On March 26, 2026, Bill C-12, the Strengthening Canada’s Immigration System and Borders Act, received Royal Assent. Framed as a response to system pressures and “asylum shopping,” the law marks one of the most significant shifts in Canada’s refugee regime since 2002. Its core effect is simple but profound: it narrows who gets access to a full refugee hearing, and how.

Three changes deserve particular attention.

A One-Year Deadline for Refugee Claims

Canada has replaced a flexible standard requiring claims to be made “without delay” with a strict one-year filing deadline. Claims submitted after that period are generally barred from referral to the Refugee Protection Division (RPD), with only limited exceptions.

This shift matters. The earlier approach allowed decision-makers to consider real-world barriers such as trauma, lack of legal advice, or confusion about the system. A fixed deadline, by contrast, treats all delays the same. For many claimants, especially the most vulnerable, that may mean exclusion before their case is ever heard.

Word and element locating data
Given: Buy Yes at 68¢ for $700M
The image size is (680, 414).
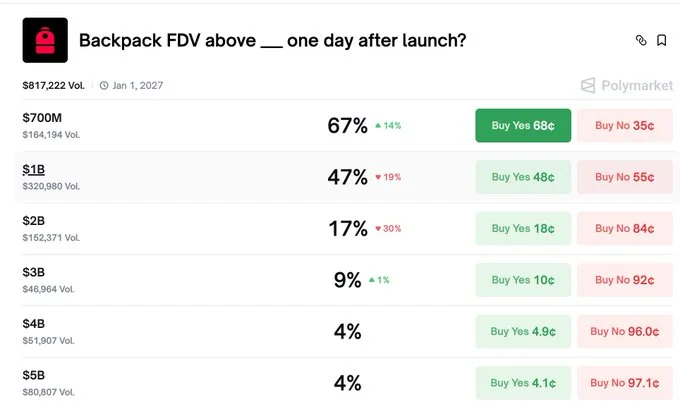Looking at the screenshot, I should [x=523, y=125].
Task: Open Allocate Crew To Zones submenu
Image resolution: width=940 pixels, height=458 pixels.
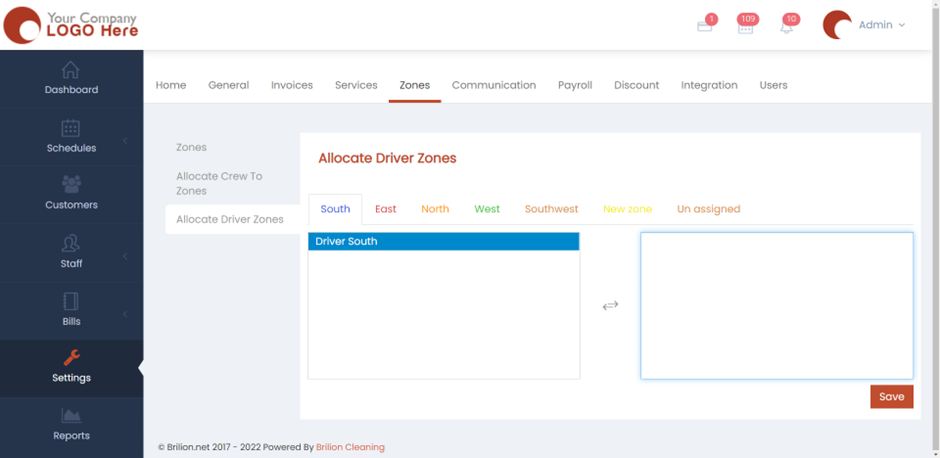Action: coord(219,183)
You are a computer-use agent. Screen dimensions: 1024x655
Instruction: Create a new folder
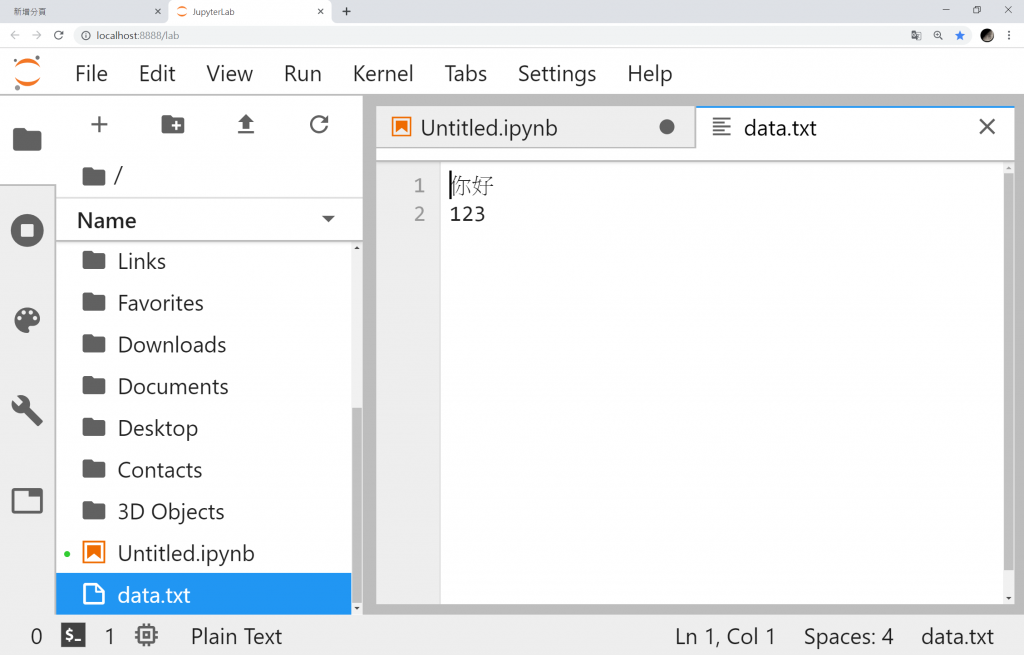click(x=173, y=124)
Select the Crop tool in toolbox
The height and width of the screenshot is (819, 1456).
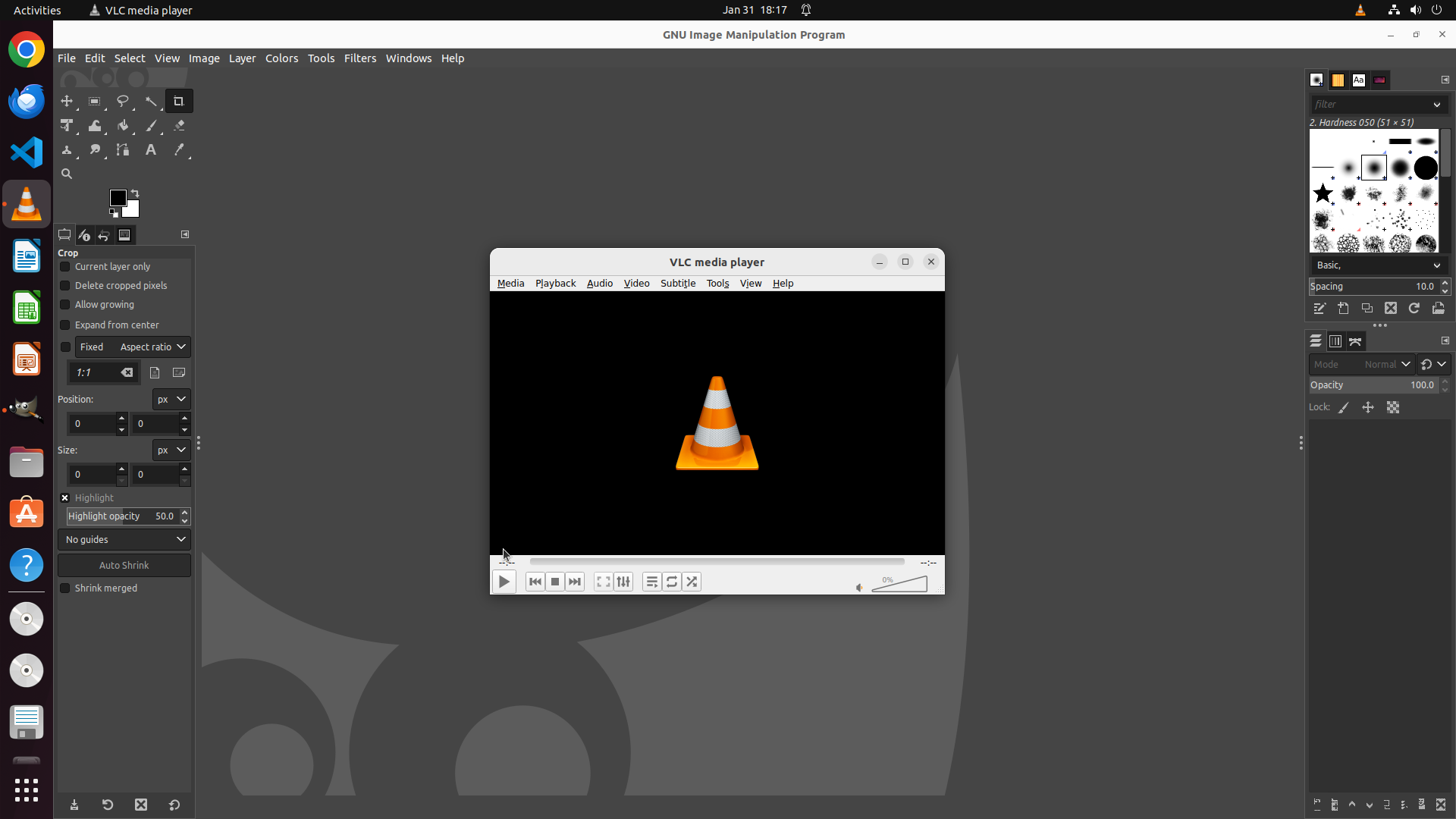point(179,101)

Given instruction 1: In the Bill C-12 text, on what date did the bill receive Royal Assent?
Given instruction 2: Using the Bill C-12 text, explain why it says the switch to a one-year filing deadline matters.
Given instruction 3: Output the passage of the Bill C-12 text from "On March 26, 2026, Bill" up to and including "only limited exceptions.", word for word.

Complete answer 1: March 26, 2026.

Complete answer 2: The earlier "without delay" standard let decision-makers weigh real-world barriers such as trauma, lack of legal advice, or confusion about the system. A fixed deadline treats all delays the same, so many claimants, especially the most vulnerable, may be excluded before their case is ever heard.

Complete answer 3:
On March 26, 2026, Bill C-12, the Strengthening Canada’s Immigration System and Borders Act, received Royal Assent. Framed as a response to system pressures and “asylum shopping,” the law marks one of the most significant shifts in Canada’s refugee regime since 2002. Its core effect is simple but profound: it narrows who gets access to a full refugee hearing, and how.

Three changes deserve particular attention.

A One-Year Deadline for Refugee Claims

Canada has replaced a flexible standard requiring claims to be made “without delay” with a strict one-year filing deadline. Claims submitted after that period are generally barred from referral to the Refugee Protection Division (RPD), with only limited exceptions.